The exercise: Reproduce the records below, changing "Powered by WordPress" to "Built with WordPress" wherever it occurs and leaving everything else as it is.

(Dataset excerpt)

· · · · · · ·

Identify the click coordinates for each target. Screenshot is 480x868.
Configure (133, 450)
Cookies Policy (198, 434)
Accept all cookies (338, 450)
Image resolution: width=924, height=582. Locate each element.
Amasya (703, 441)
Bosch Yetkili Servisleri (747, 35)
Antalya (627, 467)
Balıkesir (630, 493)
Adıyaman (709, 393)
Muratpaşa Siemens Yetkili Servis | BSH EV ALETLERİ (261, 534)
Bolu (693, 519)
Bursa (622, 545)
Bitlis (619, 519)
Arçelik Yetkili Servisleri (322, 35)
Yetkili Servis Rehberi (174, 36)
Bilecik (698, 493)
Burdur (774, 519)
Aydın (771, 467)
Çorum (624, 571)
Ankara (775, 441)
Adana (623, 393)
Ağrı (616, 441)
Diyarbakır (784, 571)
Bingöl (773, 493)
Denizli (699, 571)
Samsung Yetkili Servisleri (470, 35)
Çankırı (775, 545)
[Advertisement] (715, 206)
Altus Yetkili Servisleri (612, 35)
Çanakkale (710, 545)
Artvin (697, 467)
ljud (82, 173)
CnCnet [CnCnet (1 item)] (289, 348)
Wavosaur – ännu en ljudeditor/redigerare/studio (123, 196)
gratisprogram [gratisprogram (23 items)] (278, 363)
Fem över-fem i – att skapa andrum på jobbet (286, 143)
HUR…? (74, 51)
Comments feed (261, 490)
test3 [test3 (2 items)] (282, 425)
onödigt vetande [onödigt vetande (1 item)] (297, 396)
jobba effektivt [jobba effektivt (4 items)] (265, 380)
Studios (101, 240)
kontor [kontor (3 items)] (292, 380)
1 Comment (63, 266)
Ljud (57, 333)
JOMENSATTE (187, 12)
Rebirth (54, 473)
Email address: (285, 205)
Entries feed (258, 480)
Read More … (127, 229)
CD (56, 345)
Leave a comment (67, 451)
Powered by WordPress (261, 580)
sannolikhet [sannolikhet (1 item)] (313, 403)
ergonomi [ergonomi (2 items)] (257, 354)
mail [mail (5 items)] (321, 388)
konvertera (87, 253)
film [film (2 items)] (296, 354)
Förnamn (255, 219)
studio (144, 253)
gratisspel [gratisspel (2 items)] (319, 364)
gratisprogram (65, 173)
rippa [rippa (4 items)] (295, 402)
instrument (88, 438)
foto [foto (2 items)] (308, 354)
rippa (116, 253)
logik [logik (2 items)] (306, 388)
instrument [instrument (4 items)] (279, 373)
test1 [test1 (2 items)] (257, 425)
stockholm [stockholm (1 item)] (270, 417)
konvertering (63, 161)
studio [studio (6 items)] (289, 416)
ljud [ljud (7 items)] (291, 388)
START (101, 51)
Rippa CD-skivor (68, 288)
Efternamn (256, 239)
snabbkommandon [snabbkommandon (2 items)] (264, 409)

· · · · · · ·

Full solution:
Identify the click coordinates for each target. Screenshot is 480x868.
Configure (133, 450)
Cookies Policy (198, 434)
Accept all cookies (338, 450)
Image resolution: width=924, height=582. Locate each element.
Amasya (703, 441)
Bosch Yetkili Servisleri (747, 35)
Antalya (627, 467)
Balıkesir (630, 493)
Adıyaman (709, 393)
Muratpaşa Siemens Yetkili Servis | BSH EV ALETLERİ (261, 534)
Bolu (693, 519)
Bursa (622, 545)
Bitlis (619, 519)
Arçelik Yetkili Servisleri (322, 35)
Yetkili Servis Rehberi (174, 36)
Bilecik (698, 493)
Burdur (774, 519)
Aydın (771, 467)
Çorum (624, 571)
Ankara (775, 441)
Adana (623, 393)
Ağrı (616, 441)
Diyarbakır (784, 571)
Bingöl (773, 493)
Denizli (699, 571)
Samsung Yetkili Servisleri (470, 35)
Çankırı (775, 545)
[Advertisement] (715, 206)
Altus Yetkili Servisleri (612, 35)
Çanakkale (710, 545)
Artvin (697, 467)
ljud (82, 173)
CnCnet [CnCnet (1 item)] (289, 348)
Wavosaur – ännu en ljudeditor/redigerare/studio (123, 196)
gratisprogram [gratisprogram (23 items)] (278, 363)
Fem över-fem i – att skapa andrum på jobbet (286, 143)
HUR…? (74, 51)
Comments feed (261, 490)
test3 [test3 (2 items)] (282, 425)
onödigt vetande [onödigt vetande (1 item)] (297, 396)
jobba effektivt [jobba effektivt (4 items)] (265, 380)
Studios (101, 240)
kontor [kontor (3 items)] (292, 380)
1 Comment (63, 266)
Ljud (57, 333)
JOMENSATTE (187, 12)
Rebirth (54, 473)
Email address: (285, 205)
Entries feed (258, 480)
Read More … (127, 229)
CD (56, 345)
Leave a comment (67, 451)
Built with WordPress (261, 580)
sannolikhet [sannolikhet (1 item)] (313, 403)
ergonomi [ergonomi (2 items)] (257, 354)
mail [mail (5 items)] (321, 388)
konvertera (87, 253)
film [film (2 items)] (296, 354)
Förnamn (255, 219)
studio (144, 253)
gratisspel [gratisspel (2 items)] (319, 364)
gratisprogram (65, 173)
rippa [rippa (4 items)] (295, 402)
instrument (88, 438)
foto [foto (2 items)] (308, 354)
rippa (116, 253)
logik [logik (2 items)] (306, 388)
instrument [instrument (4 items)] (279, 373)
test1 [test1 (2 items)] (257, 425)
stockholm [stockholm (1 item)] (270, 417)
konvertering (63, 161)
studio [studio (6 items)] (289, 416)
ljud [ljud (7 items)] (291, 388)
START (101, 51)
Rippa CD-skivor (68, 288)
Efternamn (256, 239)
snabbkommandon [snabbkommandon (2 items)] (264, 409)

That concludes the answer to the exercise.